While the aspect of his speech that dealt with accounts of his achievements were flawed with logic that was unrealistic and yet so convincingly argued the aspect of his speech which contained his vision for the future must also be understood critically. A core aspect of the vision that the Prime Minister shared was about how the Kashmir issue could be solved.
He said, “Naa gaali se , naa goli se, bus gale lagane se”( neither invective, nor bullets will solve the Kashmir problem: we need just a warm embrace). The showcase of broad, heart-winning narratives has been in trend in Prime Ministerial speeches since the beginning of time as this gives the speaker the scope to talk on a variety of themes without losing the interest of the audience and yet in his/her own way also advertise for their popularity and prospects for the next term.
The current Prime Minister’s speech was no different in this manner as he used ever chance to promote and campaign for his party. The speech laid emphasis on two mega narratives: economic growth and the problem of corruption. The recent report of the Economic Survey of the government has revealed already how there has been a decline in the growth rate of the county.
The PM asserted how under his leadership the honesty in common people was receiving its incentive and how they were so intolerant of corruption in public office. He thanked the people for their support of demonetization as it enabled the nation to deal with the disease of corruption and black money. But these claims stand little legitimacy when we look at the fact that the PM showed little concern about his own party’s corruption (the Vyapam in Madhya Pradesh being an example) and the question of who financed the purchasing of Congress MLA’s recently in Gujarat.
With little attention or scrutiny being allowed on his own part members in the light of crystal clear cases of corruption and dishonesty, it becomes impossible to believe the leader of the nation when he pleads against corruption or nepotism. What also should have been a cause of disappointment for the awakened citizen was the way in which the leader of the nation so conveniently ignored the immediate need of the hour. The need in India for communal harmony and peace. The security and fearless existence of the Muslim Community in the light of the recent atrocities against them is perhaps crucial to the constructive growth of the nation as a whole and not just to minorities as a group in isolation.
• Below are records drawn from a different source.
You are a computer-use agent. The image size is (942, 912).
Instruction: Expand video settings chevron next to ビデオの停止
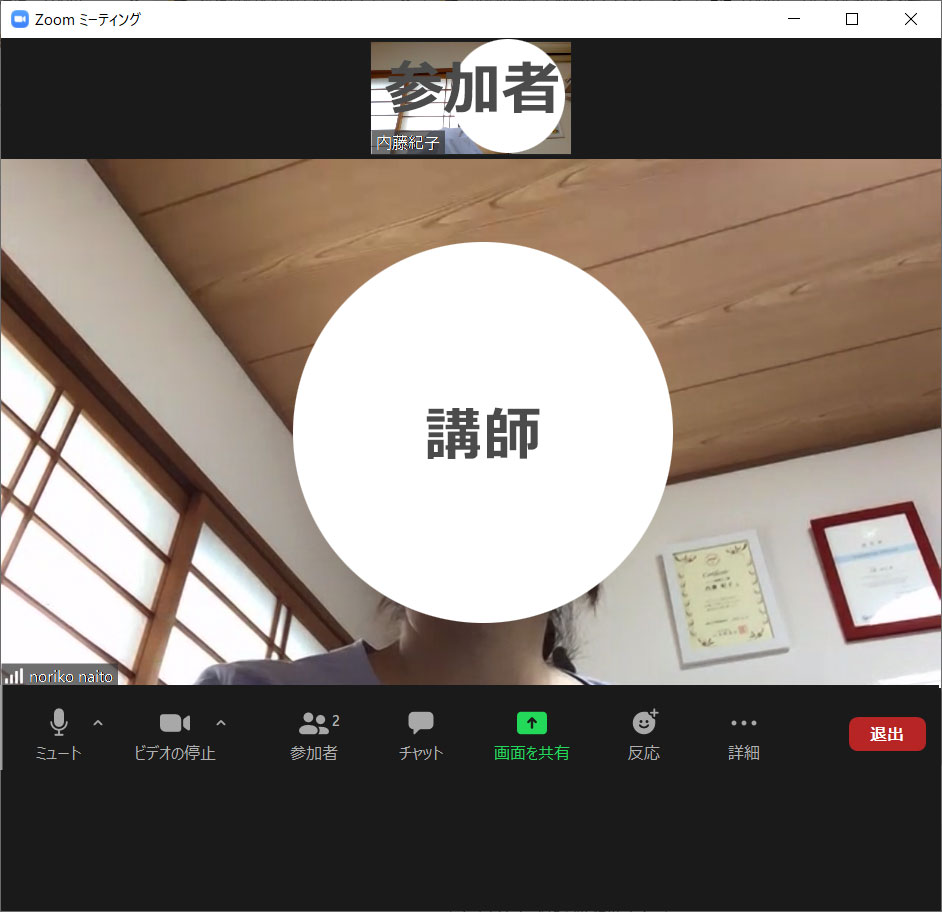(x=220, y=723)
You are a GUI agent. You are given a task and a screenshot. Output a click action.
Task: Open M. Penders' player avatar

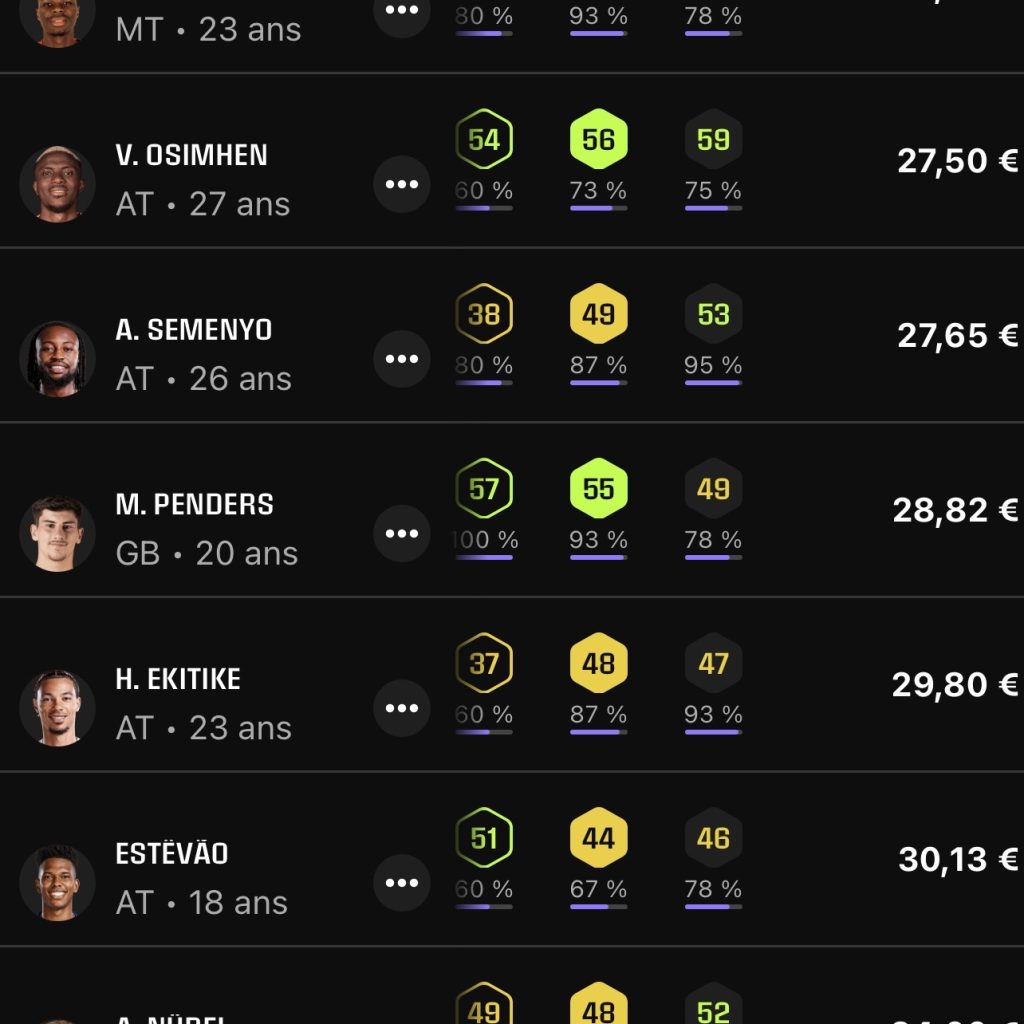coord(57,534)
In a context of the large scale violence and communal intolerance in the recent months it is ironic that the leader of the nation-state fails to even realistically express his concern and willingness to alter things.
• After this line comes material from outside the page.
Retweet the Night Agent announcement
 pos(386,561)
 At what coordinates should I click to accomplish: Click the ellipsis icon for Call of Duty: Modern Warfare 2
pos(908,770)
When the outgoing President spoke of it in his humble speech there was enough resistance and ridicule, this reflects how we are so closed to any conducive discussion on the matter.
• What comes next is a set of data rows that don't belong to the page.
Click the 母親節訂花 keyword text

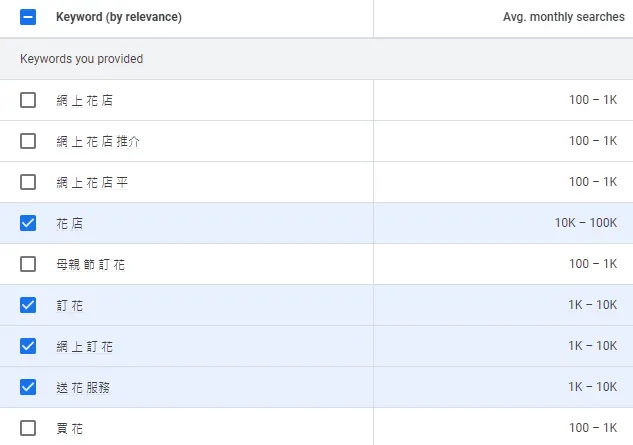pyautogui.click(x=91, y=265)
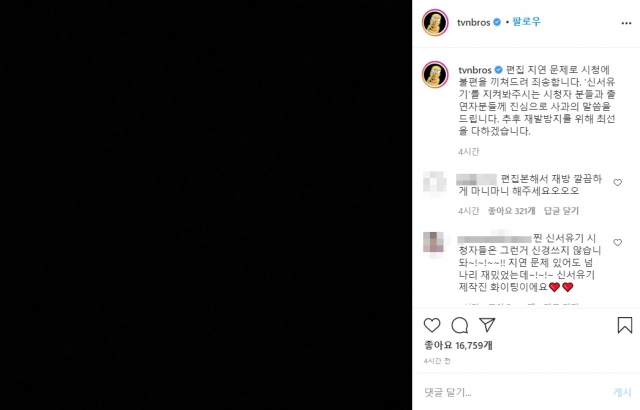Open the three-dot more options menu
Image resolution: width=640 pixels, height=410 pixels.
[626, 23]
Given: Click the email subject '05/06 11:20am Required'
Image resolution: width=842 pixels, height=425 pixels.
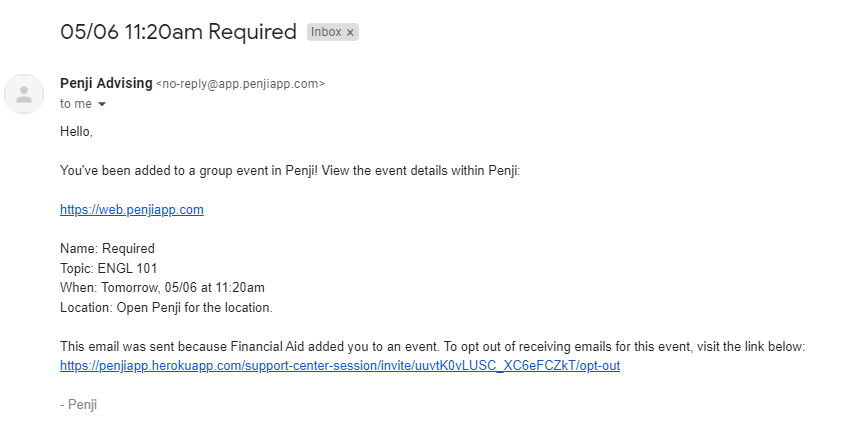Looking at the screenshot, I should click(x=178, y=32).
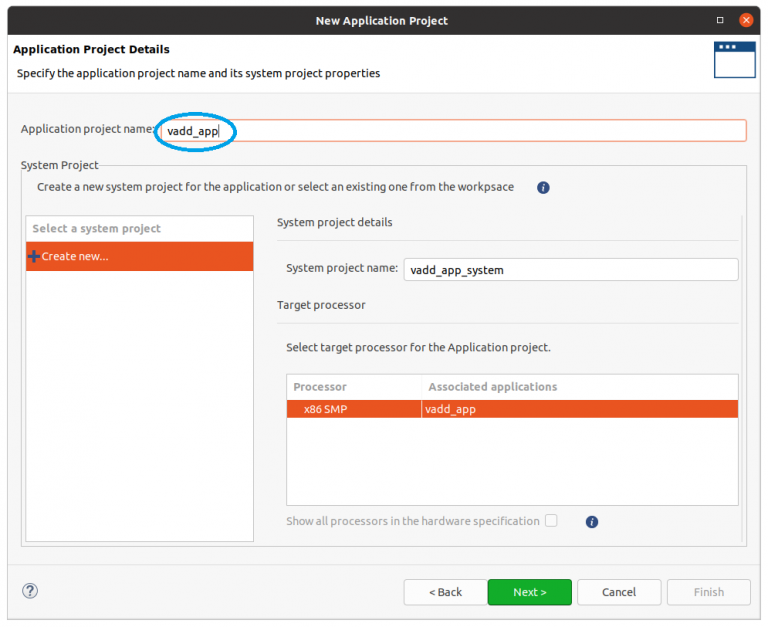Click the vadd_app associated application cell

(579, 409)
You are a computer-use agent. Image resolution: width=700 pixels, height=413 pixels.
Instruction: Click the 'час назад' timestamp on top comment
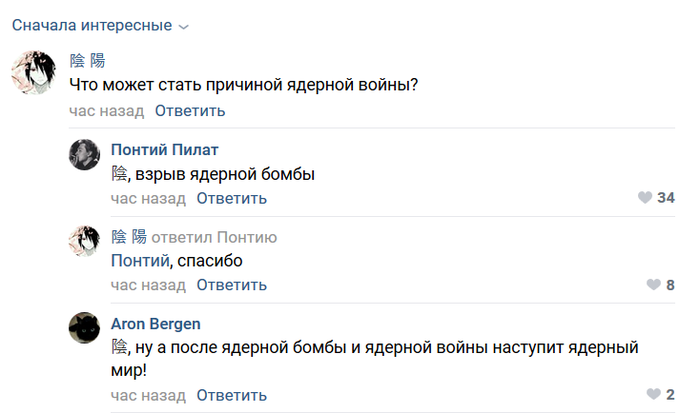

It is a paradox that in his crisp and embellished speech the PM devoted a meagre minute to this issue. It is disheartening. The condition of the minorities and its impact on the larger secular ethos that India as a nation stands on will be immense and therefore not a matter that we as a collective can afford to take lightly. We are indeed passing through transitional and turbulent times when our condition is not just fragile and vulnerable but also susceptible to unprecedented decline. Lost in political rhetoric and mega theatrical leadership, are we missing out on issues that are critical to India’s future?